RECORDS SUPPLIED
________________________________________

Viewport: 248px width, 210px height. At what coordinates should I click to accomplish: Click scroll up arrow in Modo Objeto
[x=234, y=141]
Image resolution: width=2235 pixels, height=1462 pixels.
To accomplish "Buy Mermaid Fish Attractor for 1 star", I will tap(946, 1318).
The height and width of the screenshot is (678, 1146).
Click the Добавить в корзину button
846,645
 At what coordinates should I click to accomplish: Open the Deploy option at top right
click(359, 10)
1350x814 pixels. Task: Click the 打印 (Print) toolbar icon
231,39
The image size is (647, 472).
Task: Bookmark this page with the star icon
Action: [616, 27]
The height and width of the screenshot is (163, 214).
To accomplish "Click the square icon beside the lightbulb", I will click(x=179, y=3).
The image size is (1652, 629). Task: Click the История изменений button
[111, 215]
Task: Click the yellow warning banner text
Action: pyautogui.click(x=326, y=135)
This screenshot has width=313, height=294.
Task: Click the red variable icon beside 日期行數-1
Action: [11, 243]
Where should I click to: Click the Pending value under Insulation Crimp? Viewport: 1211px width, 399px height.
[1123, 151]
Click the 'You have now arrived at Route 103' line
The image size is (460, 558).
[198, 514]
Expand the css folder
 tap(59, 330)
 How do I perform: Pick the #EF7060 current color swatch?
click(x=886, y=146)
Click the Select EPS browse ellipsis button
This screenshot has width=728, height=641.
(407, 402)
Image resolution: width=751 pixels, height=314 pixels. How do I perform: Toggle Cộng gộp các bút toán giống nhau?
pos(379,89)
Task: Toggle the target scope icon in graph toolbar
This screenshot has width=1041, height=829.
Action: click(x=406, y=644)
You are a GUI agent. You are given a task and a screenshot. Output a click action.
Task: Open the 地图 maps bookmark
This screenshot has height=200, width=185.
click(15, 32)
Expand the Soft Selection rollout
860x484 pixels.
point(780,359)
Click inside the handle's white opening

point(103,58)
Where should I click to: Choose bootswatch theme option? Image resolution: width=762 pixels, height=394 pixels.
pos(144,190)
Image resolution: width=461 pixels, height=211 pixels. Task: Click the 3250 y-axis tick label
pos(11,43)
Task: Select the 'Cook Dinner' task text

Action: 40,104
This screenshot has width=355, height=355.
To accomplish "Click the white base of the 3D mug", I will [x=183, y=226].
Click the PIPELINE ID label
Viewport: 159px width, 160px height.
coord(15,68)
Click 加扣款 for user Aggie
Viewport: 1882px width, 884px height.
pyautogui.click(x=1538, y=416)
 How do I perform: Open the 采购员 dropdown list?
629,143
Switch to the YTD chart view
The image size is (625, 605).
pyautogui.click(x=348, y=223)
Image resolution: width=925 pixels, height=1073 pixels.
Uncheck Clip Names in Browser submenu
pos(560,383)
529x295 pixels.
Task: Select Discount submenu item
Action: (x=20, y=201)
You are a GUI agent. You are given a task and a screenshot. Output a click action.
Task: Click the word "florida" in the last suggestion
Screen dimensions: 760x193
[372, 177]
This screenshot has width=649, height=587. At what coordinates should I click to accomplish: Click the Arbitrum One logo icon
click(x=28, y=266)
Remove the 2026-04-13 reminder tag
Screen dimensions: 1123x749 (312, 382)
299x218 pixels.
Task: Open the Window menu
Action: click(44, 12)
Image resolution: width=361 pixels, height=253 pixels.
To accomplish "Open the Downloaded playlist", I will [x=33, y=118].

________________________________________

EXERCISE INSTRUCTIONS
Repeat exactly the lines of the listing above, from the one with "Image resolution: width=751" down to the one with "Click the PIPELINE ID label"; both of those lines belong in the range.

SOLUTION FOR THIS TASK
Image resolution: width=751 pixels, height=314 pixels. How do I perform: Toggle Cộng gộp các bút toán giống nhau?
pos(379,89)
Task: Toggle the target scope icon in graph toolbar
This screenshot has width=1041, height=829.
Action: click(x=406, y=644)
You are a GUI agent. You are given a task and a screenshot. Output a click action.
Task: Open the 地图 maps bookmark
This screenshot has height=200, width=185.
click(15, 32)
Expand the Soft Selection rollout
860x484 pixels.
point(780,359)
Click inside the handle's white opening

point(103,58)
Where should I click to: Choose bootswatch theme option? Image resolution: width=762 pixels, height=394 pixels.
pos(144,190)
Image resolution: width=461 pixels, height=211 pixels. Task: Click the 3250 y-axis tick label
pos(11,43)
Task: Select the 'Cook Dinner' task text

Action: 40,104
This screenshot has width=355, height=355.
To accomplish "Click the white base of the 3D mug", I will [x=183, y=226].
Click the PIPELINE ID label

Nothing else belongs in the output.